Why does Nathanael change his mind? “When Jesus saw Nathanael coming toward him, he said of him, “Here is truly an Israelite in whom there is no deceit.” Nathanael asked him, “Where did you get to know me?” Jesus answered, “I saw you under the fig tree before Philip called you.” Philip told Nathanael “come and see” and Nathanael sees the one who has already seen him. This isn’t about Nathanael using his human powers of perception to rightly judge whether or not Jesus is the Messiah. This isn’t Nathanael browsing through available products and choosing Jesus. Jesus, the incarnate Lord of all Creation, the word made flesh, already knows, already sees Nathanael. Karl Barth calls this “the preexisting bond established by God’s incarnation in Jesus.” There is a connection. It isn’t based on personality or data collection or human decision. It is pure grace.

I love the way Karl Rahner describes grace. He says that God’s grace is already and always present in the fabric of creation. It is neither invasive, nor extrinsic, to the natural life of humankind: it is the substrate of all natural experience and reality. If you’re a visual learner, picture it like walking to the edge of a lake and dipping your hand into the water, and suddenly realizing that you have been surrounded by this water, enveloped and held within it all along. The separation between land and water was an illusion, and now you can see it all around you. This is grace. It was always there. 

Nathanael recognizes that he is seen by Jesus, and that allows him to see Jesus for who he is - the Son of God. “Rabbi, you are the Son of God! You are the King of Israel!” I love Jesus’ reaction to this. He’s like, if you think that’s impressive… stay tuned for more. “Very truly I tell you, you will see heaven opened and the angels of God ascending and descending upon the Son of Man.” This is a reference to Jacob’s Ladder, from the dream Jacob has in Genesis 28. Jacob sees a ladder stretching into heaven and the angels ascending and descending on it, and God standing next to it. God tells Jacob, “I am the Lord your God, God of Abraham and Isaac, and I am going to multiply your offspring and give you this land and be with you forever.” It is a pinnacle moment in the history of Israel. 

And now Jesus says to Nathanel, “You are the new Jacob. YOU will see God face to face. You will experience the opening of the heavens and the connection between heaven and earth” – remember last week we talked about the heavens being “torn open” at Jesus’ baptism. But what’s interesting is that when Jesus says “You will see…” it is plural. “YOU ALL will see” these things. YOU ALL are like Jacob, because you will see God face to face, you will see the barrier between heaven and earth, between God and humanity opened up.

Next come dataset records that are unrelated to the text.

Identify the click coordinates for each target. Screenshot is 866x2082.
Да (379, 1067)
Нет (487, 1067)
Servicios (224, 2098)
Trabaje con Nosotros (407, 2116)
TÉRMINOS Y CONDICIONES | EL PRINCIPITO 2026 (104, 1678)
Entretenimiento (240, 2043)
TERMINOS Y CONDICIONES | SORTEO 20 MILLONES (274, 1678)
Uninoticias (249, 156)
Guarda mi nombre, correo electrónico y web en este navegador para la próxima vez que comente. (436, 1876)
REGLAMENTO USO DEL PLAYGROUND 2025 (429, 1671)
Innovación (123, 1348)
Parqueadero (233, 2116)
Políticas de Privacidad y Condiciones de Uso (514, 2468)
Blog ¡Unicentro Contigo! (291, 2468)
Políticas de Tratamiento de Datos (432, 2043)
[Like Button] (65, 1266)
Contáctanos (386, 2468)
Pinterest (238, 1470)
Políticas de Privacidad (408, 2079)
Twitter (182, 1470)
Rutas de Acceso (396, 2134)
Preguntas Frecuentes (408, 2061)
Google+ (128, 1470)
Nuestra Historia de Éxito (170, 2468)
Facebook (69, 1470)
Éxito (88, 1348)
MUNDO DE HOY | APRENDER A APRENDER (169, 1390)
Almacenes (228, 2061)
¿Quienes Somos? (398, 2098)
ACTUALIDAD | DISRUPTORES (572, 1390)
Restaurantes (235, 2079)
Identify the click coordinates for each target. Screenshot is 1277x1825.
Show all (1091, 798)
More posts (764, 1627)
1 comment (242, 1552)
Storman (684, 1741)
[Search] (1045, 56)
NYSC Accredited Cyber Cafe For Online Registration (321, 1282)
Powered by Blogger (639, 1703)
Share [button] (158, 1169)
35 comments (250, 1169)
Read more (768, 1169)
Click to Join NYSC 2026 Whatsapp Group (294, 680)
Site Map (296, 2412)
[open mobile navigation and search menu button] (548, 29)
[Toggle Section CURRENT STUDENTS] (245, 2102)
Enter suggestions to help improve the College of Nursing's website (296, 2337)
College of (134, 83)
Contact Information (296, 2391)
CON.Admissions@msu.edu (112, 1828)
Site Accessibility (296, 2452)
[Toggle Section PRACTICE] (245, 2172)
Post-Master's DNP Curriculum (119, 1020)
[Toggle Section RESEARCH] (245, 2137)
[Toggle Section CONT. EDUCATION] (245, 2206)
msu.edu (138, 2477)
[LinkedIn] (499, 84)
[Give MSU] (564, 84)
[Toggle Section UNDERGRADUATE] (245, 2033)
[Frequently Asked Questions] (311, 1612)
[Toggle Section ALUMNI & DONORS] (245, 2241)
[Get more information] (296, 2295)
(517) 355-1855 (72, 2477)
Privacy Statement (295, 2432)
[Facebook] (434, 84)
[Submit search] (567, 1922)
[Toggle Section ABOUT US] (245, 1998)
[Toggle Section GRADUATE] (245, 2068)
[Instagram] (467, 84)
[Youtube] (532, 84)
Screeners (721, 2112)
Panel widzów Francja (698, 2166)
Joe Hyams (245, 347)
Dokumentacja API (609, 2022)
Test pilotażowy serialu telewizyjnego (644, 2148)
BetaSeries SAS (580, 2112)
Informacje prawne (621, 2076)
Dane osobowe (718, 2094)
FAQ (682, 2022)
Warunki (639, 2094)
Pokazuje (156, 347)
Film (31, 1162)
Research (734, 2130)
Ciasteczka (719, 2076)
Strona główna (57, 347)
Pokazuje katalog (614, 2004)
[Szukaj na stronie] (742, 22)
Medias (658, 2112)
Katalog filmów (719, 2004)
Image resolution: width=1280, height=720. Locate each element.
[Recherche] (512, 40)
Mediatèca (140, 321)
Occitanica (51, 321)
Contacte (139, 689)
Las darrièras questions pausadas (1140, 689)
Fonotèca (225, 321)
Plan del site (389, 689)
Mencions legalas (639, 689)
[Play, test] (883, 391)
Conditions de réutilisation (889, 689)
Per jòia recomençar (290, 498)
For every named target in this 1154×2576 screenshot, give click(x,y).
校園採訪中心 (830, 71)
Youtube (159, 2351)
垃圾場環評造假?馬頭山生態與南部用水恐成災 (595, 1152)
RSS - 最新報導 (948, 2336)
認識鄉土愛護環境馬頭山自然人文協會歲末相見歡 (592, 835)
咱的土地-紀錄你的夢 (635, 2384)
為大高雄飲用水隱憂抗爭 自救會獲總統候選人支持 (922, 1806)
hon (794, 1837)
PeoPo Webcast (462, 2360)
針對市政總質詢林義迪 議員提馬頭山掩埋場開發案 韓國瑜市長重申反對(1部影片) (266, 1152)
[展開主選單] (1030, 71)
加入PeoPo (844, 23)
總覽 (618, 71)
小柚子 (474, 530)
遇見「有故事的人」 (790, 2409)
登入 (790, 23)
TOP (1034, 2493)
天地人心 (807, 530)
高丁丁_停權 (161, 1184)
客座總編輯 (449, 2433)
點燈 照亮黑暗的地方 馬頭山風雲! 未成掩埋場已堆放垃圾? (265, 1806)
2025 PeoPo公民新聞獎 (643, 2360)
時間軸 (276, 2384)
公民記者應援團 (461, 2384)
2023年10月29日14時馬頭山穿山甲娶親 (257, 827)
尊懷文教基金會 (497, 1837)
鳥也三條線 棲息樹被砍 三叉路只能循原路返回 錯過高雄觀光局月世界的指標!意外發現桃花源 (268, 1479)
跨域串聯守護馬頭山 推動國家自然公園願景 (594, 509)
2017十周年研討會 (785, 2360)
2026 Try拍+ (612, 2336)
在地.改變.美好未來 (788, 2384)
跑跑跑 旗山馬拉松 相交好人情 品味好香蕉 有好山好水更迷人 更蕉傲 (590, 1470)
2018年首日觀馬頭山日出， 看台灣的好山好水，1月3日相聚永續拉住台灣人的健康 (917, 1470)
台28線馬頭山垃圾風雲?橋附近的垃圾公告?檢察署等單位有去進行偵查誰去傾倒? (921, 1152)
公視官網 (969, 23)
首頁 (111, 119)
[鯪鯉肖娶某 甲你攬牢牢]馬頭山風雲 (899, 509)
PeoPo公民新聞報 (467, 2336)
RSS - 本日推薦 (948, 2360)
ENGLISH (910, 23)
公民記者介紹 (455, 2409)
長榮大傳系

This is our reality. The invitation to “come and see” is not limited to our first encounter with Christ. We are always being invited into deeper communion with God. When we extend that invitation to others, we are saying “come and see the one who already sees you.” There is nothing to prove, nothing to fear, nothing to earn.

Through Christ, God has found us, God sees us, God knows us… our part is to simply find out that we are found, to see that we are seen, to know that we are known by God. May we continue to accept God’s gracious invitation and may we follow Christ in extending that invitation to all the world. Amen.